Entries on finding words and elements
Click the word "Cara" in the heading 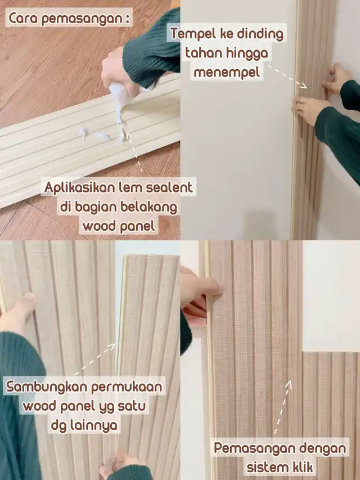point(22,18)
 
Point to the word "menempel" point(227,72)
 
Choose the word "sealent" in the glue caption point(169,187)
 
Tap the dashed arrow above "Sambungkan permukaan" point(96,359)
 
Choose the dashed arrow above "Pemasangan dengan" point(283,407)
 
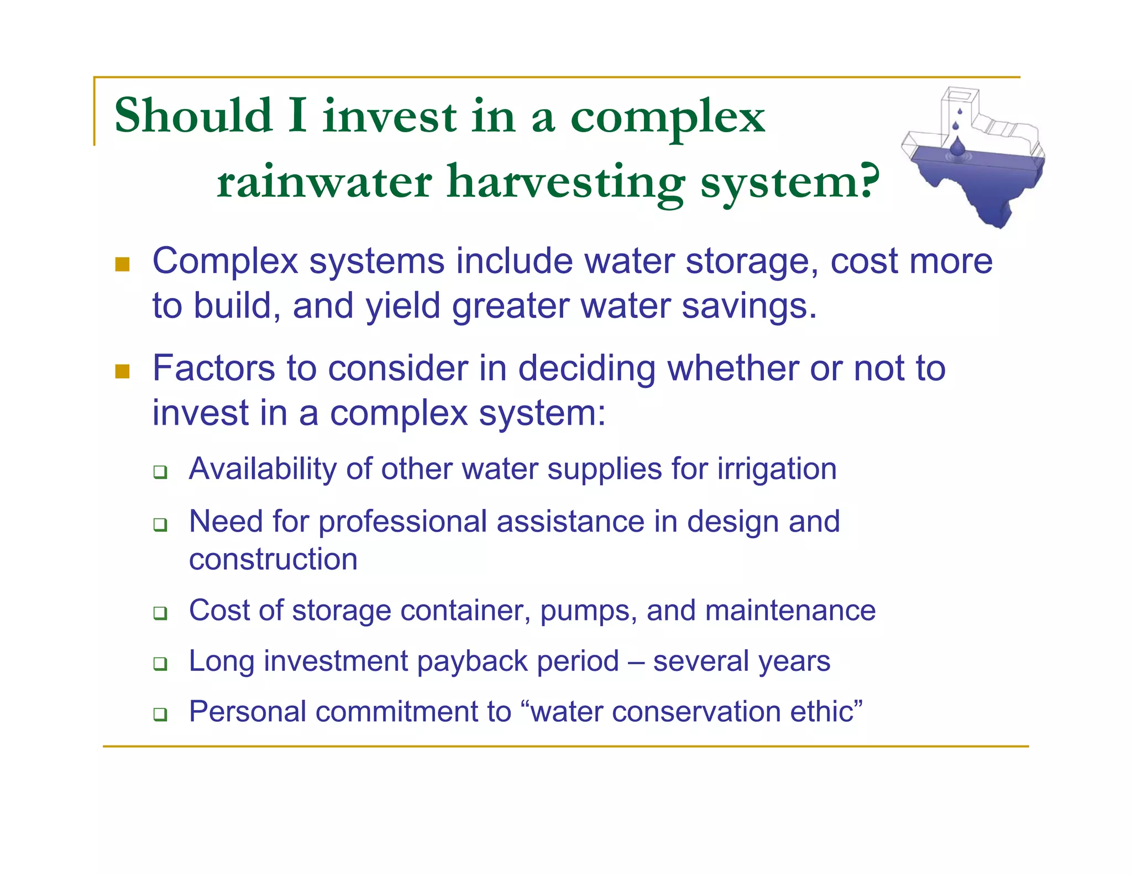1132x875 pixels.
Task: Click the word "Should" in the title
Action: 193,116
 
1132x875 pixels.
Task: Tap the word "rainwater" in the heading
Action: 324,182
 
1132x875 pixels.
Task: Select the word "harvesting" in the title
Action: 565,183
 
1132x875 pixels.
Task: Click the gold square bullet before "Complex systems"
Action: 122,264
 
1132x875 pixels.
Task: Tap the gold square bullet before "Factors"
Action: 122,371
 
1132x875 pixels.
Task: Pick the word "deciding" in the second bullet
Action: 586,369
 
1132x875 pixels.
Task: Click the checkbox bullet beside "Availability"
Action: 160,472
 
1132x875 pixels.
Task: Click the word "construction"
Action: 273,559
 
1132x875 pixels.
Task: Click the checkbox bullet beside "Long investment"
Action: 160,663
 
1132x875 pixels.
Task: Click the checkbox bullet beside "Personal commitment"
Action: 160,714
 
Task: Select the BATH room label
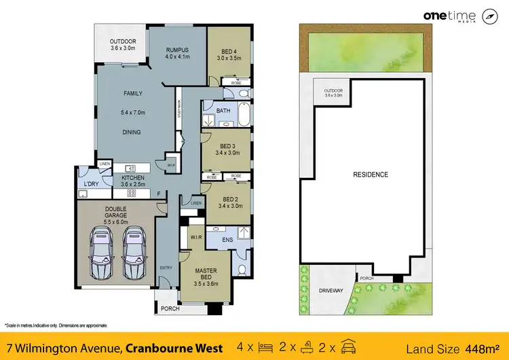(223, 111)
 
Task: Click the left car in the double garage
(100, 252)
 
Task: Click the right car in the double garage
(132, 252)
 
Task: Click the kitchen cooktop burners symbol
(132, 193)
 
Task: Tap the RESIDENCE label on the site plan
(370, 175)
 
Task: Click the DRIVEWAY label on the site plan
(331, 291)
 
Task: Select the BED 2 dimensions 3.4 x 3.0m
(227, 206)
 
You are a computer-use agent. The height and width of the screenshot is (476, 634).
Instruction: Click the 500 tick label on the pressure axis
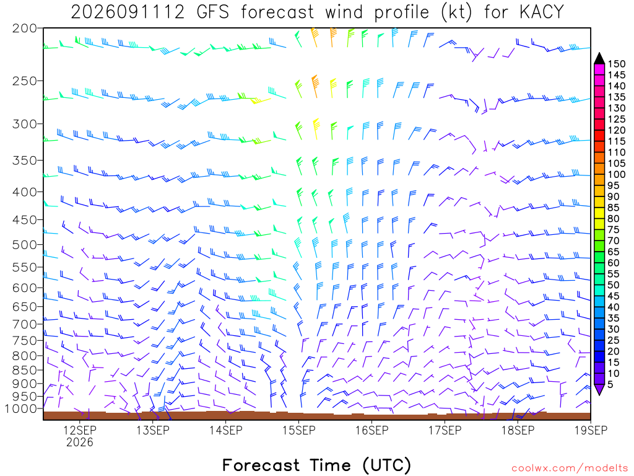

DIRECTIONS FOR THIS TASK
Reproduce the records above word for word, beginning at the line that has "Task: Click the DRIVEWAY" and stopping at the end of the records. Leave the pictures out.

SOLVED PROBLEM
Task: Click the DRIVEWAY label on the site plan
(331, 291)
 
Task: Select the BED 2 dimensions 3.4 x 3.0m
(227, 206)
 
You are a computer-use agent. The height and width of the screenshot is (476, 634).
Instruction: Click the 500 tick label on the pressure axis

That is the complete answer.